*FRAGMENTO PROPORCIONADO*
En el supuesto negado de una convergencia coyuntural entre los gobiernos legítimo e ilegítimo, este estaría obligado a reconocer a la Asamblea Nacional —hoy domingo 29 de marzo, día de San Bartolo de Monte Carmelo, se cumplen 3 años del arrebatón de sus atribuciones a manos de jueces venales asociados para delinquir bajo la batuta de Maikel Moreno—, a su presidente y a las autoridades por ella designadas. También a ponerle un parao a las persecuciones y detenciones practicadas por la faes y la dgcim (minúsculas de rutina) de comunicadores y médicos por decir la verdad acerca de los estragos causados por el coronavirus, y a meter en cintura a los colectivos y su cruzada homicida contra presuntos transgresores de la cuarentena.
Así como Albert Camus ha sido vindicado por La peste (no su mejor libro, mas no tan malo como sostiene Vargas Llosa), el nombre de Henrik Ibsen es evocado por su Dr. Thomas Stokmann, protagonista de Un enemigo del pueblo (1882), denunciante de contaminación en las aguas curativas de un balneario, soporte económico de un pequeño pueblo costero escandinavo y por ello objeto de repudio de parte de las fuerzas vivas; sin duda un antecedente teatral de la aludida persecución —de esa importante pieza hay una versión cinematográfica versionada por Arthur Miller, protagonizada por Steve McQueen bajo la dirección de George Scheffer—.
El aislamiento —no hay mal que por bien no venga— nos ha permitido redescubrir al gran dramaturgo noruego, autor de Casa de muñecas, y a héroes olvidados, cual Ignaz Semmelweis, el “mártir del lavado de manos”, biografiado por Louis-Ferdinand Céline y objeto, en días pasados, de un justificado doodle del Dr. Google, explicando la importancia de la degerminación; igualmente, ha impulsado la relectura de clásicos relacionados con enfermedades endémicas y así, los amantes del frío y las novelas filosóficas y de aprendizaje recomiendan trasladarse a Davos y hacerle compañía a Hans Castorp en La montaña mágica (Thomas Mann, 1924); y quienes gustan de romances juveniles en climas cálidos, pospuestos hasta la vejez, invitan a disfrutar de El amor en tiempos del cólera (Gabriel García Márquez, 1985). Un buen libro es la mejor vacuna contra el tedio y un freno eficiente a los paseíllos de ida y vuelta entre la nevera y el televisor. Y cuando este deje de transmitir y aquella se vacíe, aseveraremos entonces: si no acaba con nosotros el coronavirus, quizá muramos de aburrimiento e inanición. ¿Qué leerán los militares? ¿Von Clausewitz? ¿Sun Tzu? ¿Los comentarios sobre la guerra de las galias? A lo mejor se interesen más por las tiras cómicas.

*OBJETIVO DEL EJERCICIO*
Reproduce sin cambios el pasaje del fragmento que empieza con las palabras que contienen "En el supuesto" y termina con "de la cuarentena.". Los registros no hacen falta para resolver este ejercicio.

*REGISTROS EXTRAÍDOS*
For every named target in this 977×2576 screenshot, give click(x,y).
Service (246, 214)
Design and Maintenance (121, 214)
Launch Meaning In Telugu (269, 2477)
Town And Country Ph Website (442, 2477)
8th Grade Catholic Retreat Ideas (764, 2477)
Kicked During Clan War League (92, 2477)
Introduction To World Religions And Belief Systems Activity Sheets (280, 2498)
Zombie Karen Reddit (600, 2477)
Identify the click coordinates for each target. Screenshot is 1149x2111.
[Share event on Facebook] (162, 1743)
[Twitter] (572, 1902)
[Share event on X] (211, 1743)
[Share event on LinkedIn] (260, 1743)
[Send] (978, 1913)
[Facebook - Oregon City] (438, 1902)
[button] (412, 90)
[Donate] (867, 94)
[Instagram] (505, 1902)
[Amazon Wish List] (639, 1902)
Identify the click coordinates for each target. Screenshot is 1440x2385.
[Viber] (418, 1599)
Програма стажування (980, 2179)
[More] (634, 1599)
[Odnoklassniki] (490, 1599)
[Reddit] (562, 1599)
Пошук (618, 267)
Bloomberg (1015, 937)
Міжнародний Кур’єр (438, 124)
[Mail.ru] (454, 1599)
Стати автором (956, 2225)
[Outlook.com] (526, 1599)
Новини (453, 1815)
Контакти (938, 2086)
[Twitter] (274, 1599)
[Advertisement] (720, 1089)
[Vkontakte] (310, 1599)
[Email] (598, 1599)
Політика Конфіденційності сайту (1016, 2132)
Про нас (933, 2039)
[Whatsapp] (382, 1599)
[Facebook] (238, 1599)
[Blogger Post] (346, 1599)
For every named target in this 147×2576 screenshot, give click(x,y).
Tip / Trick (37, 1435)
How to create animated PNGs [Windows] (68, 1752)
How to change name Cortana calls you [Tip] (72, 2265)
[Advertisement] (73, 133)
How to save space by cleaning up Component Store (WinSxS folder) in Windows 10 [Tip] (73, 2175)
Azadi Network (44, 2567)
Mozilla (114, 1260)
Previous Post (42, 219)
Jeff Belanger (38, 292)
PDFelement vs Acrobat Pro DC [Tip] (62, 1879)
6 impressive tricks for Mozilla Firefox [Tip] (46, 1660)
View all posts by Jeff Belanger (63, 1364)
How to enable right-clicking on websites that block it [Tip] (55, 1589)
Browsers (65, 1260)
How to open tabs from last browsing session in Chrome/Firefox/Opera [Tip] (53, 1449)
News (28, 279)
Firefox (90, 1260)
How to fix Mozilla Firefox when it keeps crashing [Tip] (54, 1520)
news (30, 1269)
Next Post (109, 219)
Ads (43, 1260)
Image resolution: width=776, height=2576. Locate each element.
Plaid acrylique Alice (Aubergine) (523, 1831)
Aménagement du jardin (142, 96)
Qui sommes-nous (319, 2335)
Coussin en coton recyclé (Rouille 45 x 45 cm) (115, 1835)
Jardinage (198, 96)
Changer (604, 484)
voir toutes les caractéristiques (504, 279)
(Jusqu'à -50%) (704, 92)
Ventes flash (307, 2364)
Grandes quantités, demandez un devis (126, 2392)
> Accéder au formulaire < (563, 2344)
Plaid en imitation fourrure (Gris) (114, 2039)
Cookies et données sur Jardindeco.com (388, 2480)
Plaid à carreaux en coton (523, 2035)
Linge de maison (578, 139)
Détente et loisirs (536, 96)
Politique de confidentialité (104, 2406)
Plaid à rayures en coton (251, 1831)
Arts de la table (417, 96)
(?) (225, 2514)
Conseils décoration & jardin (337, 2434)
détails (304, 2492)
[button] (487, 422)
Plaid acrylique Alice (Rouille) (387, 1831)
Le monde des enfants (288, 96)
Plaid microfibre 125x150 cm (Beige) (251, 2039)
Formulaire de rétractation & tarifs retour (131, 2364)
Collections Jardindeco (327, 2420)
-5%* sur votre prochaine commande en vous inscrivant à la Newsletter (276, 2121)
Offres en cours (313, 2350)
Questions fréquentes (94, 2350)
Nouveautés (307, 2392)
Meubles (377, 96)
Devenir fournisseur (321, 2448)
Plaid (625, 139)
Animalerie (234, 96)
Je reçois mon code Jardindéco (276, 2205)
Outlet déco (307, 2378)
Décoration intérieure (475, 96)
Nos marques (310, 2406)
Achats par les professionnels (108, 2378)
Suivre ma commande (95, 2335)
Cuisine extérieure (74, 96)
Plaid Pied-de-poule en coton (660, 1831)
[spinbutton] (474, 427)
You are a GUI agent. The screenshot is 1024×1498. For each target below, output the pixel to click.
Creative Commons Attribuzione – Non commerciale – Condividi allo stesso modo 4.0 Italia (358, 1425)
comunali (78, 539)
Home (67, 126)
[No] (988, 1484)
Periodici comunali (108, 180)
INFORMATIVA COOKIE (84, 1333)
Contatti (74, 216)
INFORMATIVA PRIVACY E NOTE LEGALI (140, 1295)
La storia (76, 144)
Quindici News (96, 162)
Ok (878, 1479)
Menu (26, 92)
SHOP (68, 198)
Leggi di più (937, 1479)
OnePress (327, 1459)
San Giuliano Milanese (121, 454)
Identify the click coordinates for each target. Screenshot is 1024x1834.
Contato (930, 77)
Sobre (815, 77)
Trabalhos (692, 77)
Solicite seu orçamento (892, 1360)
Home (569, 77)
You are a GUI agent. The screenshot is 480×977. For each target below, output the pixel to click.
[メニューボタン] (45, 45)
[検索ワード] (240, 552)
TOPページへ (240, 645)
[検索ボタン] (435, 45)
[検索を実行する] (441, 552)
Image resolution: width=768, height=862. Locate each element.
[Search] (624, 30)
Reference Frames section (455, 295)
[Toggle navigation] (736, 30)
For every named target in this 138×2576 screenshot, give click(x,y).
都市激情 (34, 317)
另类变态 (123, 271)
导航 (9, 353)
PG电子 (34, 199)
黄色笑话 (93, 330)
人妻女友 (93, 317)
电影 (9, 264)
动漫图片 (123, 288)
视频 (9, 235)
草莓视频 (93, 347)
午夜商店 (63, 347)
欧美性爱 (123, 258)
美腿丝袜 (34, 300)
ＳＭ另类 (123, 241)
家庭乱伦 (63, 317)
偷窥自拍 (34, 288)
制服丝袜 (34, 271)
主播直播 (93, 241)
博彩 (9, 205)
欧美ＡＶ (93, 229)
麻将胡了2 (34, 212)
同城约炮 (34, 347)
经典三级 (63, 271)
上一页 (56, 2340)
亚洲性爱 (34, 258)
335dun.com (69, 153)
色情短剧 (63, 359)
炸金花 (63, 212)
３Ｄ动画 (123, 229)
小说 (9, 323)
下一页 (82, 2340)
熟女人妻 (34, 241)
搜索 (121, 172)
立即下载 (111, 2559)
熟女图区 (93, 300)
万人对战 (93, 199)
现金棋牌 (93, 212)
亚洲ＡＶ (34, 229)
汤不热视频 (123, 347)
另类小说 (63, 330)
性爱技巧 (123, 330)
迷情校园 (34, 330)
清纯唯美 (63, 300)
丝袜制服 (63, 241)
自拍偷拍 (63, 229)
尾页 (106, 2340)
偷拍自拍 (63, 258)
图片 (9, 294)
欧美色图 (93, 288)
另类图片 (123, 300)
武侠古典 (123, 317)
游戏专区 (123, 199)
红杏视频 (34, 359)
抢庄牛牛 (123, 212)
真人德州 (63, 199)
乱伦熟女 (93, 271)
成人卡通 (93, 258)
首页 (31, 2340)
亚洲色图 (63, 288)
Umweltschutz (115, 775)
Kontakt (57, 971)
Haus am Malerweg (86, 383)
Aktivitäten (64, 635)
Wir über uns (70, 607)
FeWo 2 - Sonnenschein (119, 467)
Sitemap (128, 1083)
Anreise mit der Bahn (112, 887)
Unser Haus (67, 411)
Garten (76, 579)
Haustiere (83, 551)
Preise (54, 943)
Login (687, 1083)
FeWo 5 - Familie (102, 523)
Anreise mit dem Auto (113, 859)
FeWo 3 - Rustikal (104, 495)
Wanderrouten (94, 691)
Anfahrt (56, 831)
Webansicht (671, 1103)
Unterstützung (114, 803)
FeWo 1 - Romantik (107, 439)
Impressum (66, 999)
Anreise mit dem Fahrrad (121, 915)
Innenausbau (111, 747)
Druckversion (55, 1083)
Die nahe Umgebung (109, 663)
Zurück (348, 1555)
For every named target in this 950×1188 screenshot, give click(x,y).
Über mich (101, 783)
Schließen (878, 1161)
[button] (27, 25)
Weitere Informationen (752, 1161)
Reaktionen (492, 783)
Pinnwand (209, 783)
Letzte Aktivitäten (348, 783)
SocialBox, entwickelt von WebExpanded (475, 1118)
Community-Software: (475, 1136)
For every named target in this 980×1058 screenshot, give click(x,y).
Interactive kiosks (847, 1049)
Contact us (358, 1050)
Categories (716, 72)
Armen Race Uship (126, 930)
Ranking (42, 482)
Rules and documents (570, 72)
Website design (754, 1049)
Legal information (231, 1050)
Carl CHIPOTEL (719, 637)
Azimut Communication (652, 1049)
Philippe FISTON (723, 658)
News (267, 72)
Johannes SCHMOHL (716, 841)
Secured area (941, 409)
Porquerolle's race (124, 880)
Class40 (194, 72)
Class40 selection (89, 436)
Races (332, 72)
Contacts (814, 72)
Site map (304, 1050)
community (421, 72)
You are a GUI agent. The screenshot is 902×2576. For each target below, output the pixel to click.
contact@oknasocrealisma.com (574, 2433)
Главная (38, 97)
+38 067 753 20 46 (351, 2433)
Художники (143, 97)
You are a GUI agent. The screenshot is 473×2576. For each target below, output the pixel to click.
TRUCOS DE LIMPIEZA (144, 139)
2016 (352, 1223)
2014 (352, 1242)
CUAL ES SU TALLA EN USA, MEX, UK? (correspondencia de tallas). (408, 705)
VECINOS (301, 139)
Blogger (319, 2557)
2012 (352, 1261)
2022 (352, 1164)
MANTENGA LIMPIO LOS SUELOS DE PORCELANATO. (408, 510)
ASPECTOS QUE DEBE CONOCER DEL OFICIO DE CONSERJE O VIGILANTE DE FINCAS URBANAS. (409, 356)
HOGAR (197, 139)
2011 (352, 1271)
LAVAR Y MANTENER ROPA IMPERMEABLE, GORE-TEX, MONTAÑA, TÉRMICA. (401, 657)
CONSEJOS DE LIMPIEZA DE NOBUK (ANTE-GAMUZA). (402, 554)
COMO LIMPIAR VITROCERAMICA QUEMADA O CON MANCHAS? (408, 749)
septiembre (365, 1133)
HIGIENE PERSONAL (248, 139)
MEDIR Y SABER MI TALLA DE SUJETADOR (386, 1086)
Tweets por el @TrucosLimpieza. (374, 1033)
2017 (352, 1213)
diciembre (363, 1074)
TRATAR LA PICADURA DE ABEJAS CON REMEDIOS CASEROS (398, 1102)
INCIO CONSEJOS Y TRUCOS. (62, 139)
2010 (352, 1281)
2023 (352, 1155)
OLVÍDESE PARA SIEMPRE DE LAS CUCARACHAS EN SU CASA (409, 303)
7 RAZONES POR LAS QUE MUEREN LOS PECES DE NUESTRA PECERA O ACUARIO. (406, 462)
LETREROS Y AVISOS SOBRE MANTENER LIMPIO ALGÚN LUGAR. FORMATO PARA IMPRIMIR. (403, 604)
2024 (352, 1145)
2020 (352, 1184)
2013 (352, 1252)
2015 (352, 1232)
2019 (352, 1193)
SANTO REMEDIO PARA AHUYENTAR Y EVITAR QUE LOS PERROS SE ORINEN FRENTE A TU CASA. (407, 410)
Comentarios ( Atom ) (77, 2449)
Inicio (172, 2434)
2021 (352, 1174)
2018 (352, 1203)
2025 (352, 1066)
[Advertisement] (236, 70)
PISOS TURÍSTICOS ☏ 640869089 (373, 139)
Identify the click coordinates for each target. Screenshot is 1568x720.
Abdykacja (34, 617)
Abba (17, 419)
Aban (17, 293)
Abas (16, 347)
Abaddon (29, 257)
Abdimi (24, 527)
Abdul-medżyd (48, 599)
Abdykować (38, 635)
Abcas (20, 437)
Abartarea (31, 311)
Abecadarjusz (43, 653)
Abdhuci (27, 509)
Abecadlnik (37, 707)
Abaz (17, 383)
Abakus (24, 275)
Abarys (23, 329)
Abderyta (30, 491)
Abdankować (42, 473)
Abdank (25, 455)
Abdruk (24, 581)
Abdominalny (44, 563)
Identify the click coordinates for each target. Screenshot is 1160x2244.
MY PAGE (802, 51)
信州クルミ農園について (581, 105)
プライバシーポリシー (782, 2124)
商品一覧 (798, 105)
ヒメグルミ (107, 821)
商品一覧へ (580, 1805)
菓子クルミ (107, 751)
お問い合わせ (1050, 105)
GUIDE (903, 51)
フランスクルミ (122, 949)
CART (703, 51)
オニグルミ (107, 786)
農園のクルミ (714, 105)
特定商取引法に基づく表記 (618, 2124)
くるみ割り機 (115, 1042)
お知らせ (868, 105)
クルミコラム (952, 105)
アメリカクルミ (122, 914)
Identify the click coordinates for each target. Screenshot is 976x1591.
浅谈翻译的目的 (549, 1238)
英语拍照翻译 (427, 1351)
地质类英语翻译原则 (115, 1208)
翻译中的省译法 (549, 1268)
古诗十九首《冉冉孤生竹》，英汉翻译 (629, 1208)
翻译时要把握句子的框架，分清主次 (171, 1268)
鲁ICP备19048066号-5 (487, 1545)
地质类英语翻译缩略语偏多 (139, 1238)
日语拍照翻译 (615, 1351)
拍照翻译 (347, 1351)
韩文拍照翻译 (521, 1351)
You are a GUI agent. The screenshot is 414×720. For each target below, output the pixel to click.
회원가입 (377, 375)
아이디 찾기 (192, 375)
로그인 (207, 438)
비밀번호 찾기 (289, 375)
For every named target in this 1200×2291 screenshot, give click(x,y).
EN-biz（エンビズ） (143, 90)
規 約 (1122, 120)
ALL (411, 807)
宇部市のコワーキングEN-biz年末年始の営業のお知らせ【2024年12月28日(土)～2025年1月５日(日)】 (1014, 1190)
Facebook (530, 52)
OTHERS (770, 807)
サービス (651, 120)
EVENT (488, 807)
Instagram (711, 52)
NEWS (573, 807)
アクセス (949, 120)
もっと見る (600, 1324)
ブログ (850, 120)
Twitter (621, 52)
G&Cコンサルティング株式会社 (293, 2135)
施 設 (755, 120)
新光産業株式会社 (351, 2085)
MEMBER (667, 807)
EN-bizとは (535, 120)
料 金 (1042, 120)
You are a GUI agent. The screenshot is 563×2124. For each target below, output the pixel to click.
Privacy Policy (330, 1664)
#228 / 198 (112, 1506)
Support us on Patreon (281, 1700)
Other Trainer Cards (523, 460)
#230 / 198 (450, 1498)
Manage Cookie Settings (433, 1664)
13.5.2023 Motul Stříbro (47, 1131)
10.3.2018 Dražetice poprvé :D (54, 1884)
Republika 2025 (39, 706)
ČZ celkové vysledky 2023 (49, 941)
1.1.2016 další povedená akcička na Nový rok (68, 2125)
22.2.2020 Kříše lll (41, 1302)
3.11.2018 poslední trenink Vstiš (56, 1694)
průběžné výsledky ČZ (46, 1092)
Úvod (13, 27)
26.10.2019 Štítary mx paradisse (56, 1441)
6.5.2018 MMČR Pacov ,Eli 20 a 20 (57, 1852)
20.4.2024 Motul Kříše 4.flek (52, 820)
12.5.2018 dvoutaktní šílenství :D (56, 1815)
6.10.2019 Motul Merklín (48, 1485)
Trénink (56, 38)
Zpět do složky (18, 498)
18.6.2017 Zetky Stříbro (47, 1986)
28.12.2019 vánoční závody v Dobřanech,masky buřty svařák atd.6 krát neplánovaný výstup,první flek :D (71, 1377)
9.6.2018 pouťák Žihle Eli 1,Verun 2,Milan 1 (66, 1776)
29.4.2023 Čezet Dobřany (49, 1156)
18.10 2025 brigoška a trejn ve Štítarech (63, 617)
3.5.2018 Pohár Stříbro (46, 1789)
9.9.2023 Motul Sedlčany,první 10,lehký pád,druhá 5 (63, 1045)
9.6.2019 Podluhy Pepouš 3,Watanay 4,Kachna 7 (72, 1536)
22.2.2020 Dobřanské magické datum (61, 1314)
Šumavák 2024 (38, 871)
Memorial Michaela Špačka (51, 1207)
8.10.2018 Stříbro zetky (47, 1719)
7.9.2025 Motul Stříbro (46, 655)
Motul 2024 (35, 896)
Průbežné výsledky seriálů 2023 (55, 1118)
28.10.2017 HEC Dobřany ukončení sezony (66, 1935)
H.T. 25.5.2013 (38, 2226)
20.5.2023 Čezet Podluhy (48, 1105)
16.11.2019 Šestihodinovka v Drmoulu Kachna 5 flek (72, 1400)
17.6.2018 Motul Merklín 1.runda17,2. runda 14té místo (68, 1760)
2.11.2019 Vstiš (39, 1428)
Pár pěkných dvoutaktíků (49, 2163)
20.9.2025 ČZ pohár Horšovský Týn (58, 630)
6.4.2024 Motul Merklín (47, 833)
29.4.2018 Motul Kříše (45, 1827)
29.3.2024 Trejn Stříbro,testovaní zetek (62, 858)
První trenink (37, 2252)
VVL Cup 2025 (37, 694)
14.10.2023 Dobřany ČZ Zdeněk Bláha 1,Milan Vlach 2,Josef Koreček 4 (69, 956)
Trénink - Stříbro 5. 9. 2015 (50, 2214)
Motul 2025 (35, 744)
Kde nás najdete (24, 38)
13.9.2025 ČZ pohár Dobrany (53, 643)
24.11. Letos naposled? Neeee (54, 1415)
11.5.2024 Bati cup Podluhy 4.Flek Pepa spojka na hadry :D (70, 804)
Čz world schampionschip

*RESPUESTA*
En el supuesto negado de una convergencia coyuntural entre los gobiernos legítimo e ilegítimo, este estaría obligado a reconocer a la Asamblea Nacional —hoy domingo 29 de marzo, día de San Bartolo de Monte Carmelo, se cumplen 3 años del arrebatón de sus atribuciones a manos de jueces venales asociados para delinquir bajo la batuta de Maikel Moreno—, a su presidente y a las autoridades por ella designadas. También a ponerle un parao a las persecuciones y detenciones practicadas por la faes y la dgcim (minúsculas de rutina) de comunicadores y médicos por decir la verdad acerca de los estragos causados por el coronavirus, y a meter en cintura a los colectivos y su cruzada homicida contra presuntos transgresores de la cuarentena.